As fichas caem aos poucos. Levo comigo essa dentre poucas certezas que nos cabem em bolsos e na alma. As fichas demoram a cair em relação à morte de um parente ou de uma pessoa próxima, um amigo ou uma amiga. Demoram a cair. Demoram a cair as fichas das trocas de emprego ou de cidades. Demoram a cair as fichas das etapas que concluímos e que dão início a novas etapas. As promessas de reencontros quase sempre são vazias. O afastamento das pessoas que faziam parte da etapa concluída é praticamente inevitável. Os mais otimistas talvez colham pedras para replicar esse trecho que escrevo, mas realmente trata-se de mutações, transformações e adultérios no caminho. E as mudanças de caminhos e de calçadas requer mudanças nos ciclos e nas pessoas presentes neles.
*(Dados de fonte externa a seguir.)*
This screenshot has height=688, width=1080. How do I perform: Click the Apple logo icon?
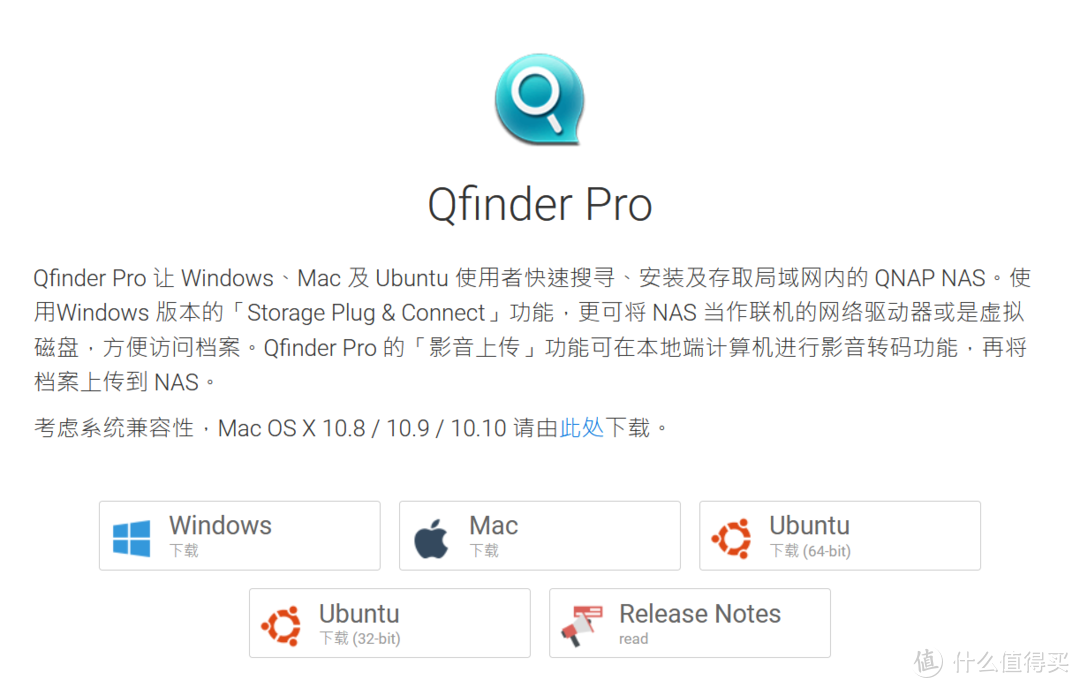[x=431, y=538]
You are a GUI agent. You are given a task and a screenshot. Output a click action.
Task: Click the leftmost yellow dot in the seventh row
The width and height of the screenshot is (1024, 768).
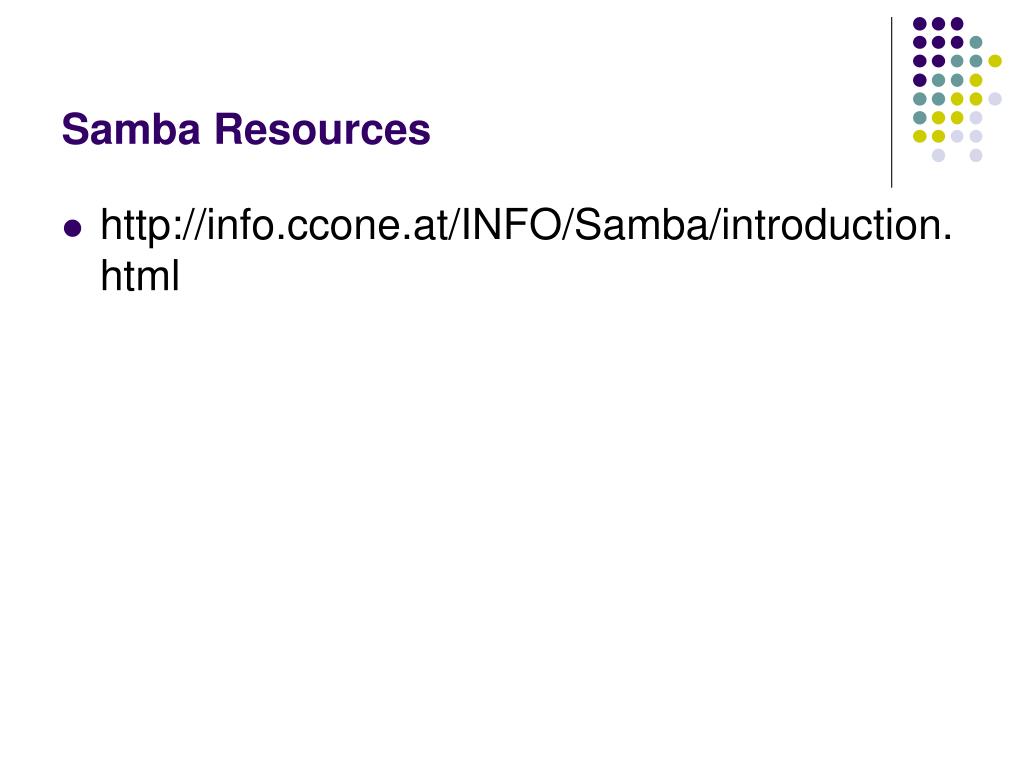pos(920,136)
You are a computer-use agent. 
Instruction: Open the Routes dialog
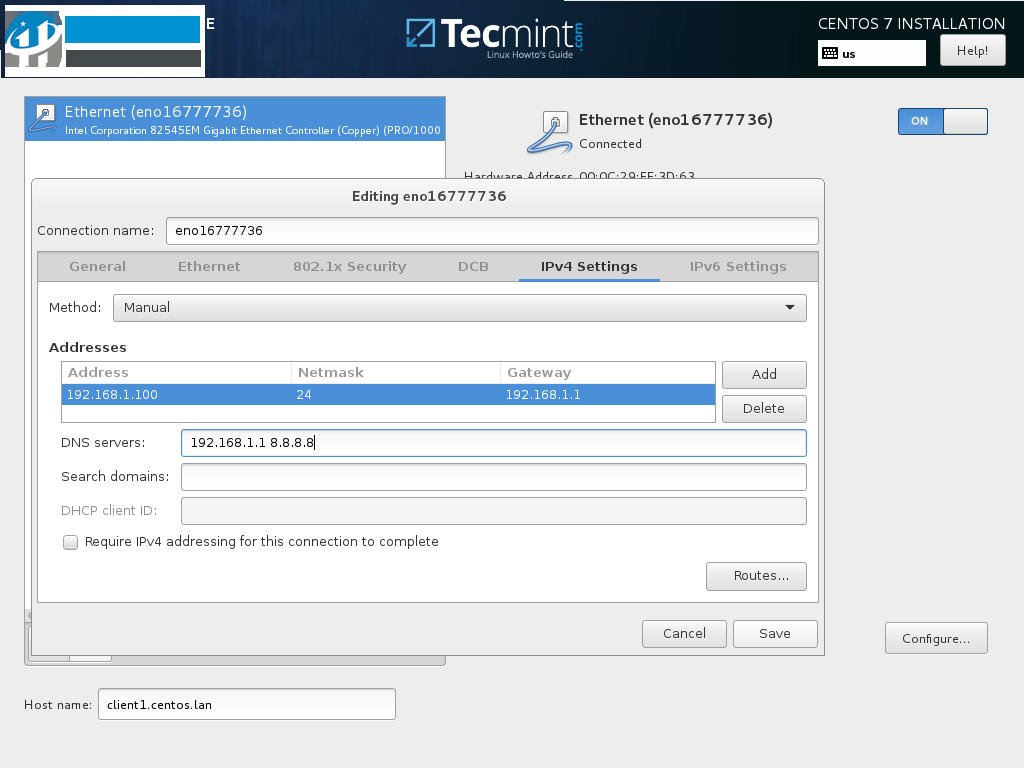pos(756,576)
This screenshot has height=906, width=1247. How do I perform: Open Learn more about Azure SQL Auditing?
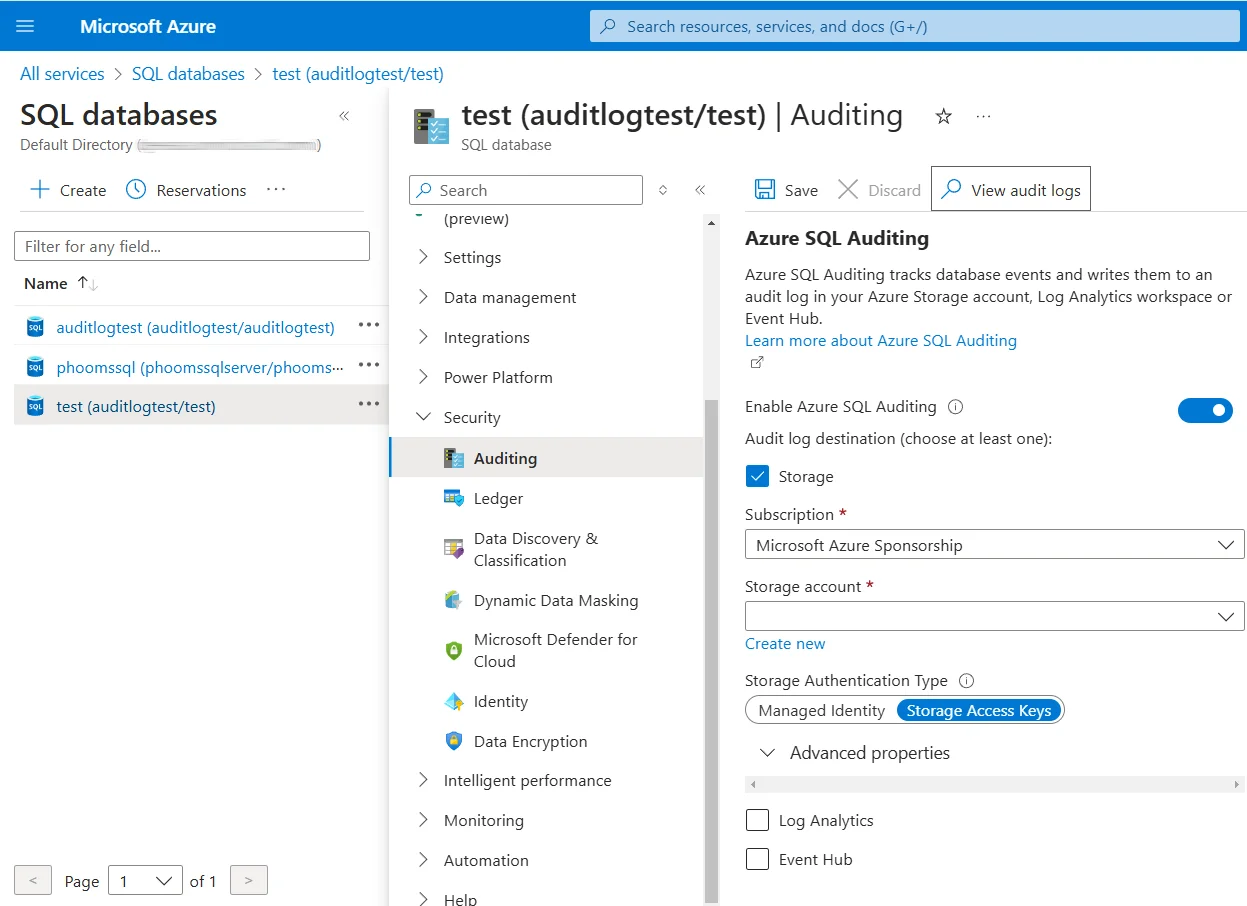point(880,340)
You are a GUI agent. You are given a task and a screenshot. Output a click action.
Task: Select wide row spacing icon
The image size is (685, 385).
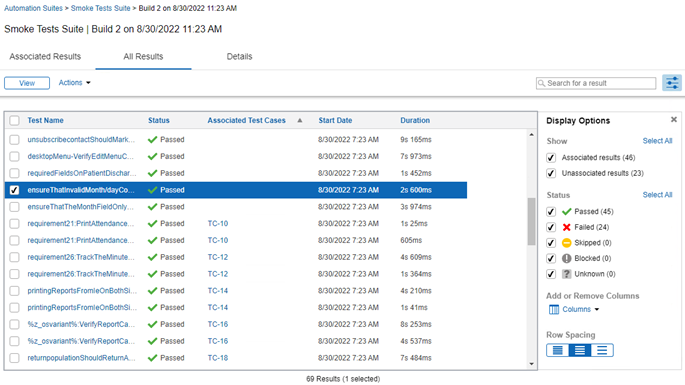[602, 350]
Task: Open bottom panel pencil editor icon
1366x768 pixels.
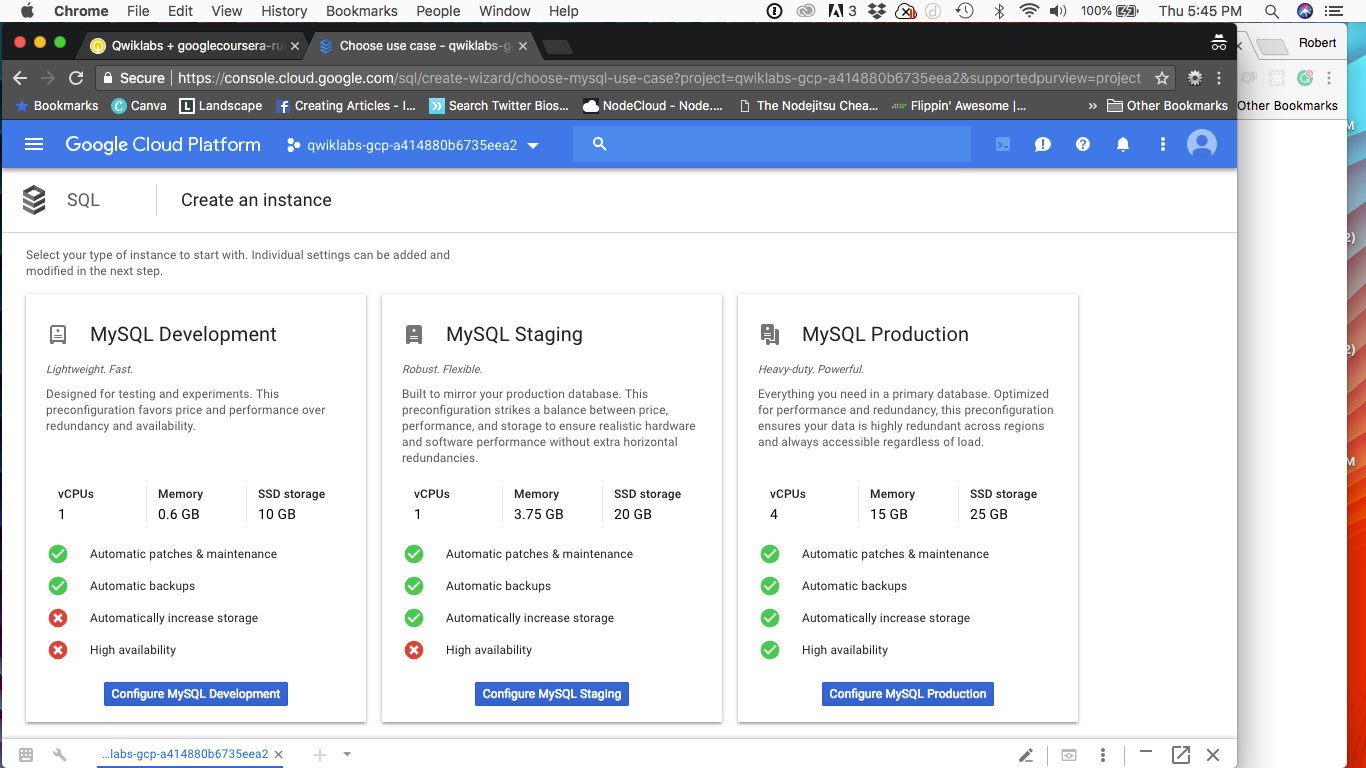Action: click(1026, 755)

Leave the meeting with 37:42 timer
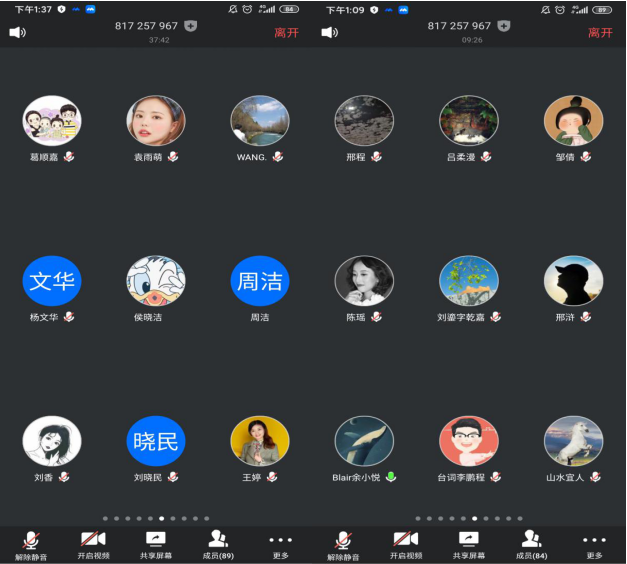pos(286,32)
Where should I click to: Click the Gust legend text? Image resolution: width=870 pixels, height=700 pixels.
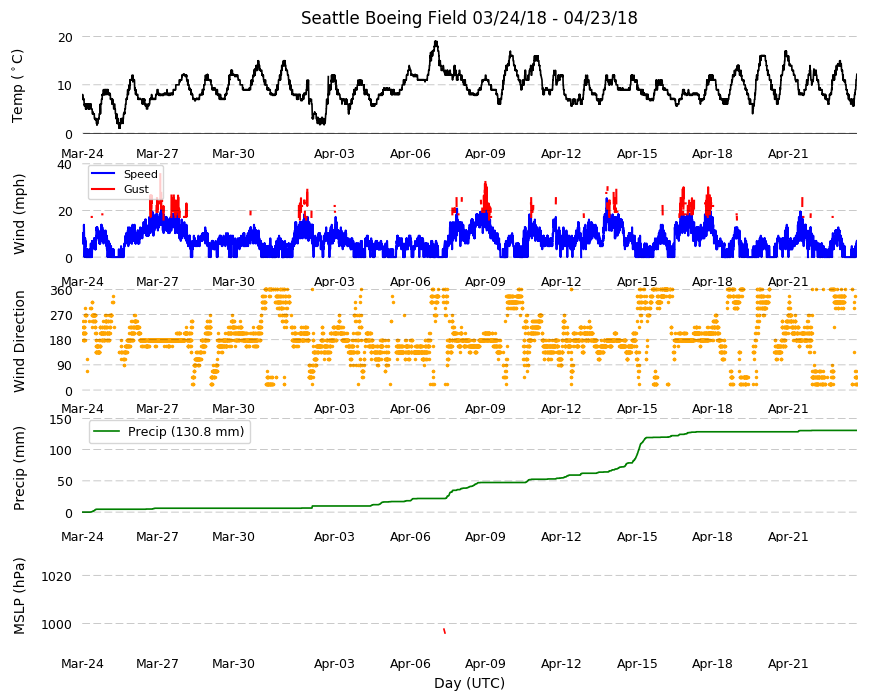136,189
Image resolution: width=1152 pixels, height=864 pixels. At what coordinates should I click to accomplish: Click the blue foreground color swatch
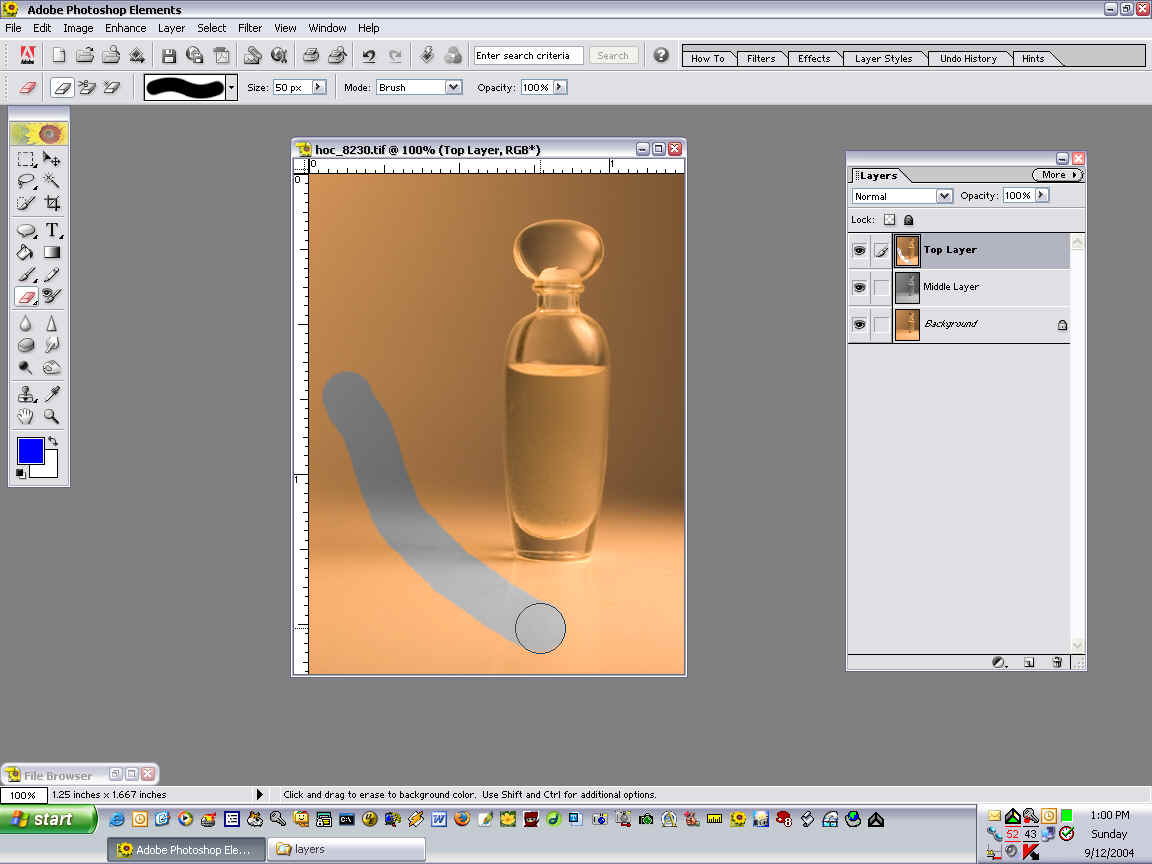click(30, 451)
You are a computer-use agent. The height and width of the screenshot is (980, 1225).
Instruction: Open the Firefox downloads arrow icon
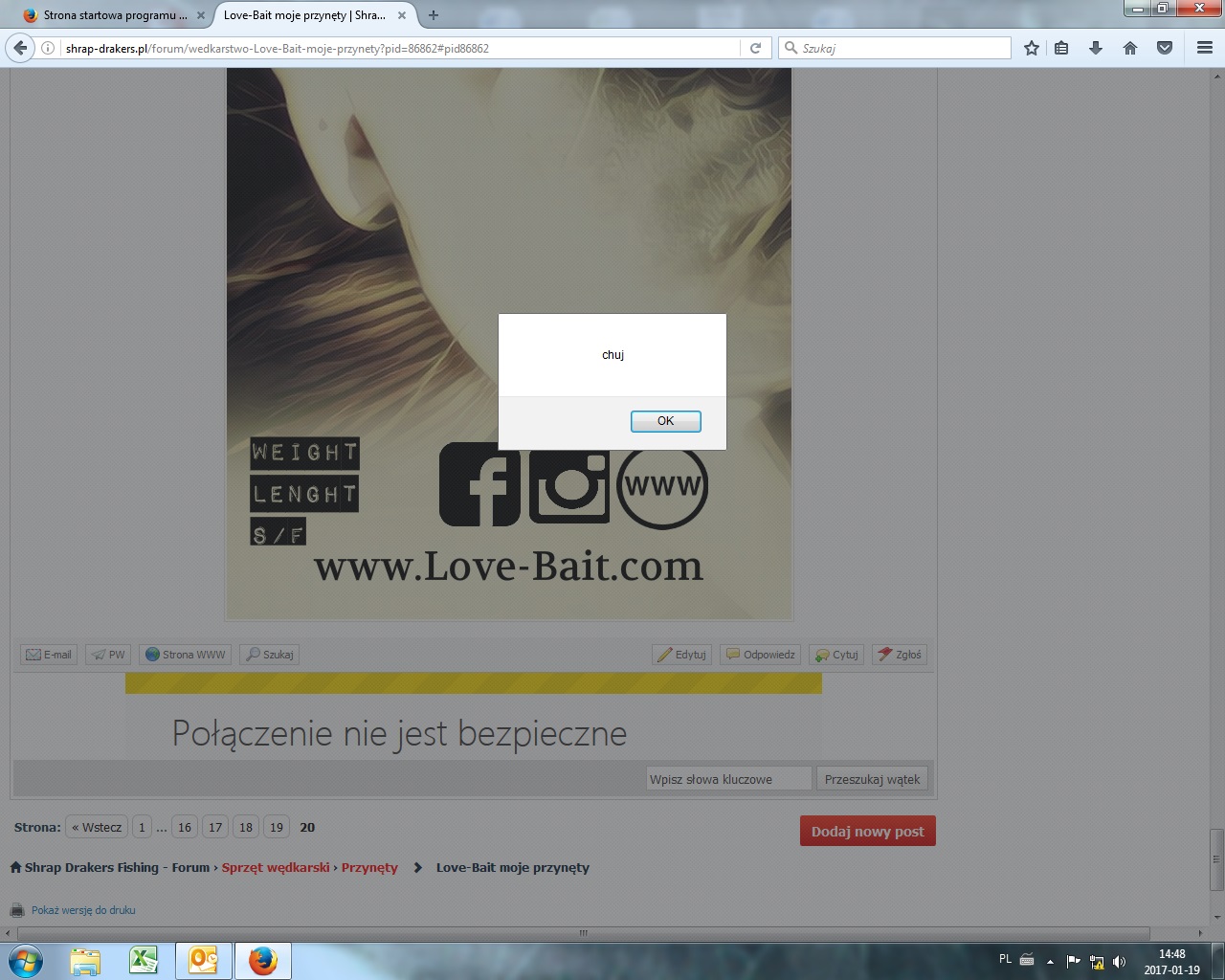pyautogui.click(x=1096, y=48)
As despedidas são veladas como são veladas as palavras que tomam um recorte comum. Nos velórios, os pesares, os pêsames, os sentimentos e consentimentos em relação aos mais necessitados de conforto espiritual na hora. Nas festas de troca de ano, os desejos de próspero (palavra que só se utiliza em réveillon), bem sucedido e estimado ano pela frente. Assim como os populares "parabéns e tudo de bom" nos aniversários.

No espaço que trafega na minha mente, via pela estrada de concreto que liga a praia ao centro e vice-versa, como se aproximava o destino final do casal, que dividia comigo o banco traseiro da camionete, enquanto meus pais ocupavam os lugares à frente. Estava na hora de saltar. No breve discurso que novamente ensaiei no silêncio absorto de meus pensamentos, consegui dizer ao companheiro jornalista quando eles desceram do carro: "nos vemos por aí", ou coisa parecida.

O domingo desses términos de etapa concluída trazia o anoitecer, que é mais veloz nas proximidades do inverno. O azul toma conta em tons mais acinzentados, meio leitosos. O pouco que sobra de luz é como uma recoberta camada amarelada que não tarda em sumir e trazer de vez a escuridão. No anoitecer daquele domingo ainda acabou a sequência dos títulos gaúchos do Internacional, com o Esporte Clube Novo Hamburgo sendo campeão do estadual pela primeira vez em sua centenária história. O domingo dos términos marcava novas etapas. Novas etapas que demoram a nos esclarecer as coisas que ficam e que saem. As pessoas que ficam e que saem. Como demoram as fichas a cair de que o Internacional teria pela frente sua primeira participação na Série B e o Novo Hamburgo poderia enfim degustar sua primeira conquista de tamanho renome. Términos e inícios.